Natural Oscillation for Undulatory Locomotion and Optimal Autonomous Pattern Formation
- Author(s): Ludeke, Debora Taylor
- Advisor(s): Iwasaki, Tetsuya
- et al.
Pattern formation is everywhere in both biology and engineering. A few processes in which it
occurs are coupled oscillators, synchronization, multi-agent consensus, central pattern generators
(CPGs), and dynamic systems using repetitive movements such as animal-like gaits. How to determine the pattern most preferable for a given process is just as important as how to best achieved
a given pattern. ‘Preferred’ and ‘best’ being nothing more than vague adjectives with positive connotations, we explore these two ideas through research on two more precisely defined problems:
defining a ‘natural gait’ for undulatory locomotion and solving the optimal LTI output feedback
control problem for autonomous pattern formation.
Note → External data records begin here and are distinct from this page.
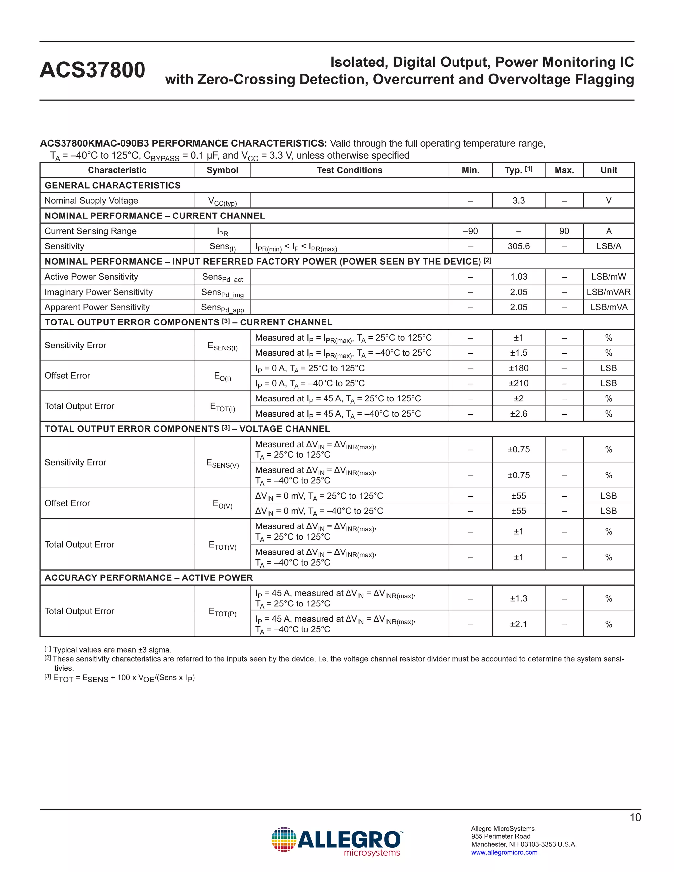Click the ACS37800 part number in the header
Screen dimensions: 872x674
pyautogui.click(x=92, y=70)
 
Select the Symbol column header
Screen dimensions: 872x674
pyautogui.click(x=222, y=170)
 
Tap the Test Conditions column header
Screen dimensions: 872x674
pyautogui.click(x=350, y=170)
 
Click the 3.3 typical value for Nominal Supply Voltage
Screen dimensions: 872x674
pyautogui.click(x=518, y=200)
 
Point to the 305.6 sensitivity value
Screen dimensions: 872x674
pyautogui.click(x=518, y=246)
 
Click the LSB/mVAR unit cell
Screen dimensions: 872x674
pyautogui.click(x=608, y=292)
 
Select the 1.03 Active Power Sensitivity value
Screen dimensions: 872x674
pyautogui.click(x=518, y=277)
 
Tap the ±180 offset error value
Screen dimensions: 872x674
pyautogui.click(x=518, y=368)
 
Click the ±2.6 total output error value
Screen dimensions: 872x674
pyautogui.click(x=518, y=414)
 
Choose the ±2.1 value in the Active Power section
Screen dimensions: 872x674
pyautogui.click(x=518, y=624)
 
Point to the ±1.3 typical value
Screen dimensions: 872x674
pyautogui.click(x=518, y=598)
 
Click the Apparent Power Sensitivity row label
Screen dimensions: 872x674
pyautogui.click(x=97, y=307)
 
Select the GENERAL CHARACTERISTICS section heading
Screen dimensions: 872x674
pyautogui.click(x=113, y=185)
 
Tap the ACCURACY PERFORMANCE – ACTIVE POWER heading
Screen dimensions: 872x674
pyautogui.click(x=148, y=578)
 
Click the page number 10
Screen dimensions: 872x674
pyautogui.click(x=635, y=818)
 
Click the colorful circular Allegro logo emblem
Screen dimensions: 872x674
pyautogui.click(x=283, y=840)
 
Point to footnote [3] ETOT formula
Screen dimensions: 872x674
pyautogui.click(x=120, y=678)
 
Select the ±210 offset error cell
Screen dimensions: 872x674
pyautogui.click(x=518, y=383)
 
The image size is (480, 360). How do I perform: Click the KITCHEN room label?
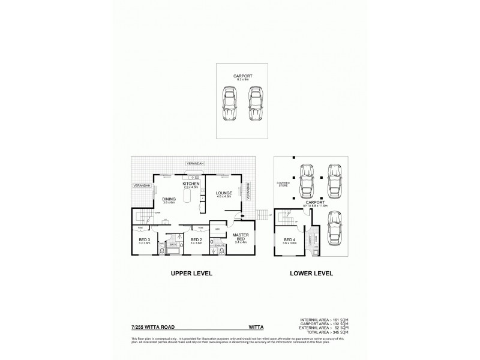(x=190, y=184)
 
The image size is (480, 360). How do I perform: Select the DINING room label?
(x=168, y=200)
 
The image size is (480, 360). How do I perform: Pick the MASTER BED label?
(x=241, y=236)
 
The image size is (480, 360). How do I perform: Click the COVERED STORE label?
(x=283, y=184)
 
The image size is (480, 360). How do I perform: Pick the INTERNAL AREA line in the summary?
(x=328, y=319)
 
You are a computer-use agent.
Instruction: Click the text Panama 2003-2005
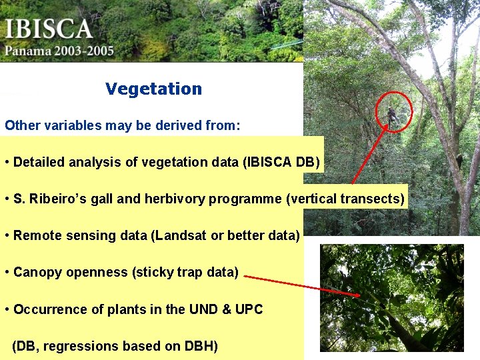59,51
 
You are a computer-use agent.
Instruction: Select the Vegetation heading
153,89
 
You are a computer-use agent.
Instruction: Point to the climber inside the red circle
393,115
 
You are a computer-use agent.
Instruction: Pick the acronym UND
203,309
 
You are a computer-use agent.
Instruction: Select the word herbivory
177,199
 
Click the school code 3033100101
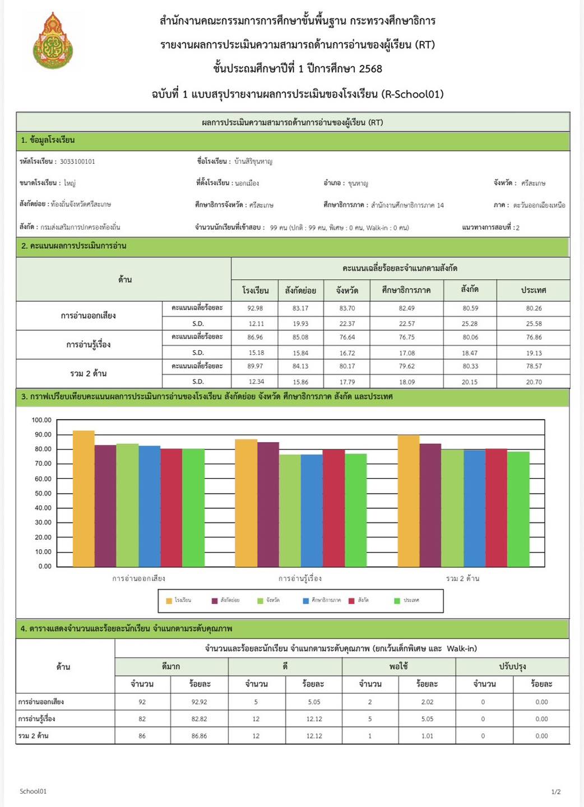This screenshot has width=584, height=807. (77, 161)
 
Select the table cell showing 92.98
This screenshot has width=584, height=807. (255, 308)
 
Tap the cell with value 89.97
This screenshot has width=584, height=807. (255, 366)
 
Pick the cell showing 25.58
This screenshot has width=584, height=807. (534, 323)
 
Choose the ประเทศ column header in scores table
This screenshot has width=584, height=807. (534, 290)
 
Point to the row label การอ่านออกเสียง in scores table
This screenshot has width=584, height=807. (89, 316)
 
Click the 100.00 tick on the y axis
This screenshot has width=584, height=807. (41, 420)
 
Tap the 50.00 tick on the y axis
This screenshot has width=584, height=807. (43, 493)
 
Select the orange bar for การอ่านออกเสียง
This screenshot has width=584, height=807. (84, 499)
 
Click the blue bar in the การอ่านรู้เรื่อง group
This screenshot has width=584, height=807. (312, 510)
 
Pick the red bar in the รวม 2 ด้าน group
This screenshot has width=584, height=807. (496, 507)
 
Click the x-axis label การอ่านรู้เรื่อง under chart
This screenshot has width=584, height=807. (300, 578)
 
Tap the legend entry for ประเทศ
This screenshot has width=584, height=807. (407, 600)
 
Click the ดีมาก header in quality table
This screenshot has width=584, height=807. (171, 666)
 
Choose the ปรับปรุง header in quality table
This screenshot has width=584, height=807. (512, 666)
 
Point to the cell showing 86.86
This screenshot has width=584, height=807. (199, 736)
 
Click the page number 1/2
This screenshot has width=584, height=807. (556, 792)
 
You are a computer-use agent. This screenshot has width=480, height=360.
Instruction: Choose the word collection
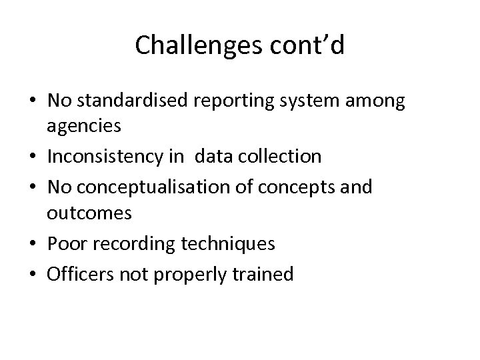pyautogui.click(x=279, y=157)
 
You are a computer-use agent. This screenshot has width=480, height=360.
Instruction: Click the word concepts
pyautogui.click(x=297, y=187)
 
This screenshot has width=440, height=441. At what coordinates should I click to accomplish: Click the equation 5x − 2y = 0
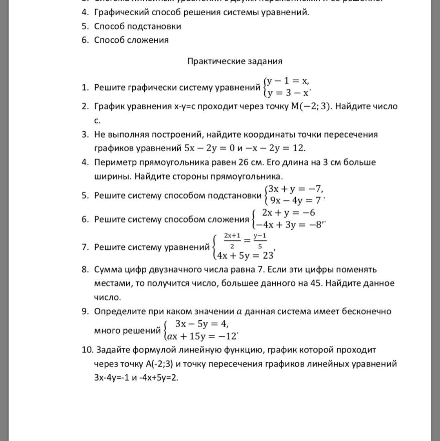pos(208,148)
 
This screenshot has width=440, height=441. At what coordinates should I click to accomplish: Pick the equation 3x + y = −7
pos(295,189)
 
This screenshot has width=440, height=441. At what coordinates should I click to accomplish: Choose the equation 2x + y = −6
pos(288,213)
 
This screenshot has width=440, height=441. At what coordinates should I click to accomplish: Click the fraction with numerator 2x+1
pos(232,241)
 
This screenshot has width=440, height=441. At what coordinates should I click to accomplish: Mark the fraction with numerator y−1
pos(260,241)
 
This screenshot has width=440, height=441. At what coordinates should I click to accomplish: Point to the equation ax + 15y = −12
pos(202,336)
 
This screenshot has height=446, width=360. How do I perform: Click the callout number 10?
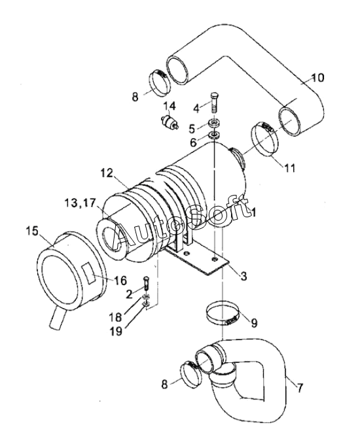pyautogui.click(x=317, y=78)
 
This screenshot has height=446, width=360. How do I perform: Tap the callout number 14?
pyautogui.click(x=170, y=106)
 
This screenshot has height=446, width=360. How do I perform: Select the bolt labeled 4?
pyautogui.click(x=215, y=103)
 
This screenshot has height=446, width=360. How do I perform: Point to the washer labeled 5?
pyautogui.click(x=215, y=124)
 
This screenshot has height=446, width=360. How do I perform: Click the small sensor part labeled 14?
pyautogui.click(x=169, y=122)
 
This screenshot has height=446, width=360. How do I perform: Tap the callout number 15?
pyautogui.click(x=32, y=231)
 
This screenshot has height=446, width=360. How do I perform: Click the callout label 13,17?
pyautogui.click(x=79, y=203)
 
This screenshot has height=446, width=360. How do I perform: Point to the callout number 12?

Robotic vehicles inspired by animal locomotion are propelled by interactive forces from the
environment resulting from periodic body movements. The pattern of body oscillation (gait) can
be mimicked from animals, but understanding the principles underlying the gait generation would
improve our understanding of nature and allow for broader, more flexible engineering applications. We hypothesize that the traveling-wave oscillations observed in undulatory locomotion can
be characterized as a natural oscillation of the locomotion dynamics, and accordingly propose
a formal definition of a natural gait. We first identify the dynamics essential to undulatory locomotion, and define the mode shape of natural oscillation by the free response of an idealized
system. We then use body-environment resonance to define the amplitude and frequency of the
oscillations. Explicit formulas for the natural gait are derived, assuming uniformity of the body, to
provide insight into the mechanisms underlying undulatory locomotion. Examples of a swimming
leech and a fictitious swimmer with a non-uniform body illustrate how undulatory gaits similar to
those observed in nature can be produced as the natural gait, and how they can be modulated to
achieve a variety of swim speeds. Lastly, a linear feedback controller using damping compensation
is developed that makes the natural gait a limit cycle in the resulting nonlinear closed-loop system.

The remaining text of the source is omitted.